* _Exercise input_

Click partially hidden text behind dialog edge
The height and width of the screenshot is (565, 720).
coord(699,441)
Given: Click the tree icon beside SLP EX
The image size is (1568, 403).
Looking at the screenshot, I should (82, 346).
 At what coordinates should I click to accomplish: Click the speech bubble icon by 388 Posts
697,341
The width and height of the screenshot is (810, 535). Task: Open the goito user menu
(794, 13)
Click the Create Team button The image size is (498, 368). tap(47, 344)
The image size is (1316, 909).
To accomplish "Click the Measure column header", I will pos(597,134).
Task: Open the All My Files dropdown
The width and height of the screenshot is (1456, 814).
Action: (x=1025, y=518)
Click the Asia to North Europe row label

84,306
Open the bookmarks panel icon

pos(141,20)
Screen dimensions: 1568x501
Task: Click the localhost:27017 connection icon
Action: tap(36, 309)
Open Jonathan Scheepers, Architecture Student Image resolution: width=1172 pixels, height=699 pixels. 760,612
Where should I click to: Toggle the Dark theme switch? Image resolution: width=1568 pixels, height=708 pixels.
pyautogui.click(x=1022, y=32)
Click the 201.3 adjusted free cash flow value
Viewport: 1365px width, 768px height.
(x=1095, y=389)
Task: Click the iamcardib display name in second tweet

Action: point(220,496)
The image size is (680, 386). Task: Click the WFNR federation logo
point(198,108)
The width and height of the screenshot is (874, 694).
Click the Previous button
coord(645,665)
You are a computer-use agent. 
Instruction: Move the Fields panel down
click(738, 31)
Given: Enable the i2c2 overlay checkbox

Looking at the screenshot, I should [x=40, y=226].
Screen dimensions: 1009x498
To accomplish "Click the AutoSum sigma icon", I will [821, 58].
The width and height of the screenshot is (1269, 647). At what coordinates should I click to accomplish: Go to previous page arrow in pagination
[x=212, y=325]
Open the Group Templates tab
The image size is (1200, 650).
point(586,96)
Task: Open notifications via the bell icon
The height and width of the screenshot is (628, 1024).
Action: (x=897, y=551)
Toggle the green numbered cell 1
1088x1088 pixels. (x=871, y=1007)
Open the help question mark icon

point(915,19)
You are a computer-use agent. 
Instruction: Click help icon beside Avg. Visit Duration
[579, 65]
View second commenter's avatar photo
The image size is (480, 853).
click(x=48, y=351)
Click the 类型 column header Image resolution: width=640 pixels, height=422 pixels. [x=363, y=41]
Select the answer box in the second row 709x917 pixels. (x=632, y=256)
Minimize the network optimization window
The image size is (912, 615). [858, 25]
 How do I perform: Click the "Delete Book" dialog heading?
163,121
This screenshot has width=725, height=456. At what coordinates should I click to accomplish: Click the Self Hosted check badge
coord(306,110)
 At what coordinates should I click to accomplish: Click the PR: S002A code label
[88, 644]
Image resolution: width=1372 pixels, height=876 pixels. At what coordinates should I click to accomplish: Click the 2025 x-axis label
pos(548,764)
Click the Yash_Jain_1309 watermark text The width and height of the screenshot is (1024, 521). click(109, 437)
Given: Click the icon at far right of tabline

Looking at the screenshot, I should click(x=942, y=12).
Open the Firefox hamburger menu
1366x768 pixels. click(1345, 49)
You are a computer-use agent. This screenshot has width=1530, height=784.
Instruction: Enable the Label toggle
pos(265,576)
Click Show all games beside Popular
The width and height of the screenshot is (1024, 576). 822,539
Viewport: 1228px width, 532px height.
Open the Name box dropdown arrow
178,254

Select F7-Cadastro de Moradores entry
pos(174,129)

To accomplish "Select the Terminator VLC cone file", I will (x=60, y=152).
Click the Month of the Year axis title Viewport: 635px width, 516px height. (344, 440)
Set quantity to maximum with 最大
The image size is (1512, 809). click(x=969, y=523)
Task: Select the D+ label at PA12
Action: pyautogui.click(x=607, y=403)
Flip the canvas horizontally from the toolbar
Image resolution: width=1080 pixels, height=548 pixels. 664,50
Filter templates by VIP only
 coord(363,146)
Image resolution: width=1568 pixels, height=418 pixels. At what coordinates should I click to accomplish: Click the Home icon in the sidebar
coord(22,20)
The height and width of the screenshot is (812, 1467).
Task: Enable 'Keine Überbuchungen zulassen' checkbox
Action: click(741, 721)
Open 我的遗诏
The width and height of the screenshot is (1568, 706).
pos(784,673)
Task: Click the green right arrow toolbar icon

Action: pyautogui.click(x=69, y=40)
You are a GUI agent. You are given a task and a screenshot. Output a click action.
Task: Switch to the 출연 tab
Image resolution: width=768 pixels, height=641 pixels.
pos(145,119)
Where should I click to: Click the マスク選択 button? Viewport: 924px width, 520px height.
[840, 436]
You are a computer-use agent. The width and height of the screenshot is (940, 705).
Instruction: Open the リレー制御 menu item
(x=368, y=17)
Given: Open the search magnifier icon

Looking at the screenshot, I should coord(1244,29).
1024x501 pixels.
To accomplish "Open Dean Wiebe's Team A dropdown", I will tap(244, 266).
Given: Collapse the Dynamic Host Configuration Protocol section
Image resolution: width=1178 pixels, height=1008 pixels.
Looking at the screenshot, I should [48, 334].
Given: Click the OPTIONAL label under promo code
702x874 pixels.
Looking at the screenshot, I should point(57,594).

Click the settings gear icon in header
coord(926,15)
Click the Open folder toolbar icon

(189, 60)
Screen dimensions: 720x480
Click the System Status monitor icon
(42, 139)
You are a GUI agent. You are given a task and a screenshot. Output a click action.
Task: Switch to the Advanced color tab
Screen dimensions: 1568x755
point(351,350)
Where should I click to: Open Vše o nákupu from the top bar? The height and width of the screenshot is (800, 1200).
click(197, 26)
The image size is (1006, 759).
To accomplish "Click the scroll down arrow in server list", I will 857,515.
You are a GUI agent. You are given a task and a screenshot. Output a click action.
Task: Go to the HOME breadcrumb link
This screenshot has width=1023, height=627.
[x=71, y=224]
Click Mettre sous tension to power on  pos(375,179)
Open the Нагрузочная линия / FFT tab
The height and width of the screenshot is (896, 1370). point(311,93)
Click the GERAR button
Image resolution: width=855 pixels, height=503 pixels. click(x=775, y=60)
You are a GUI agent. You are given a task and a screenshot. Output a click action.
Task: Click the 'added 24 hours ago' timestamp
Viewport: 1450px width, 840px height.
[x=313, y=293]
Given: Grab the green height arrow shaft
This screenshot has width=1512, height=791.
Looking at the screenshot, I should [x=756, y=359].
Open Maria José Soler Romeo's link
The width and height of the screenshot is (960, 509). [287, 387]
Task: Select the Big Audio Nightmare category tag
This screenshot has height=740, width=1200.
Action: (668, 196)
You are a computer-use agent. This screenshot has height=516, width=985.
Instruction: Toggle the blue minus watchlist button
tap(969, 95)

* _Task_
Could you write out, exactly as they stand, only the lines above that begin at the line with "Where should I click to: Open" and stop after the line with "Click Mettre sous"?

* _Exercise response_
Where should I click to: Open Vše o nákupu from the top bar? The height and width of the screenshot is (800, 1200).
click(197, 26)
The image size is (1006, 759).
To accomplish "Click the scroll down arrow in server list", I will 857,515.
You are a GUI agent. You are given a task and a screenshot. Output a click action.
Task: Go to the HOME breadcrumb link
This screenshot has width=1023, height=627.
[x=71, y=224]
Click Mettre sous tension to power on  pos(375,179)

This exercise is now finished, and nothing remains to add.